Volatility hits stocks, gold and cryptocurrencies
At Tuesday’s closing bell, all major stock indices were down, including the Dow Jones Industrial Average, Nasdaq, NYSE and S&P 500. Cryptocurrency markets also lost gains and market capitalization sits just above $1.13 trillion. bitcoin (BTC) slipped below $23,000 per unit area and Ethereum (ETH) fell less than $1,600 per coin on Tuesday.

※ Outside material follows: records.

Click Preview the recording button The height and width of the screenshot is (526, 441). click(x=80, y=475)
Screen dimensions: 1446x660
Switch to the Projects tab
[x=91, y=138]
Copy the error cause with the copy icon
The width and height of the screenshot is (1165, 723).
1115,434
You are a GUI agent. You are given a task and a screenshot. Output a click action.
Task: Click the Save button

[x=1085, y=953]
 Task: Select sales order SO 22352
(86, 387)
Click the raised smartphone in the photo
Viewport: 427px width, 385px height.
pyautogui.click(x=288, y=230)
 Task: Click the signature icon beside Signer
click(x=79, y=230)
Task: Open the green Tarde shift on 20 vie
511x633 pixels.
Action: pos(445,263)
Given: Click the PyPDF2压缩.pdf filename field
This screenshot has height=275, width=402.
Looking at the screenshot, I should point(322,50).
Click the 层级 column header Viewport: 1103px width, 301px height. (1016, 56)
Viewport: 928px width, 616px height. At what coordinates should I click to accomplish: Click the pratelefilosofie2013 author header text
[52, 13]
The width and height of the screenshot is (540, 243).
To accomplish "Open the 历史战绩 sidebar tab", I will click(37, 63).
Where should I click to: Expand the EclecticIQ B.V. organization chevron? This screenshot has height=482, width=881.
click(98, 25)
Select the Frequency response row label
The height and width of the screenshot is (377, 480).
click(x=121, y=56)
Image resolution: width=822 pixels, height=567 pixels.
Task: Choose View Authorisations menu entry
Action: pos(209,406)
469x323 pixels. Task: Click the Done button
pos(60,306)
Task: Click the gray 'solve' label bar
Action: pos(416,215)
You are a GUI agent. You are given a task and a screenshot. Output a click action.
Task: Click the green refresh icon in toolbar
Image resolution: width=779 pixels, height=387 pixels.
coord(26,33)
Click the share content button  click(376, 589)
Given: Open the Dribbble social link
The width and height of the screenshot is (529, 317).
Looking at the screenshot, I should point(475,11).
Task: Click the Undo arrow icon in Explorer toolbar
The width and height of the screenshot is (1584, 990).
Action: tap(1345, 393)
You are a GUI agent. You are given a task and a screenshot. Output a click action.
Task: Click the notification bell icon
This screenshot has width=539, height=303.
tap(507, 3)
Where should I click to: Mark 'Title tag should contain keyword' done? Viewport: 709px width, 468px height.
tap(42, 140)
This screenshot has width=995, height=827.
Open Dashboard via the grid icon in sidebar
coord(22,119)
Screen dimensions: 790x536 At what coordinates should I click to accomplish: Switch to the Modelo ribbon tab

During the day on Tuesday, both major crypto assets managed to rally above these regions. The following day, August 3, the entire crypto economy grew by just over 2%. Stocks and the crypto-economy have started to show a bit more volatility as tensions rise between China and Taiwan. Gold is also down this month, as one ounce of fine gold traded for $1,810 per unit on July 1, and today gold is trading for $1,765 per unit.
Analysts say the recent fall in gold is due to a strong US dollar as the DXY Index charts show that the greenback remains robust after its fall last week. “Gold pared gains after Wall Street grew optimistic that tensions between the world’s two largest economies would spin out of control,” Edward Moya, senior market analyst at OANDA, told Kitco News. “A strong dollar is also weighing on gold, as the greenback’s pullback over the past two weeks appears to be over.”
What do you think of the statements of the various members of the Fed and the reaction of the markets following the warmongering comment and the tensions between China and Taiwan? Let us know what you think about this topic in the comments section below.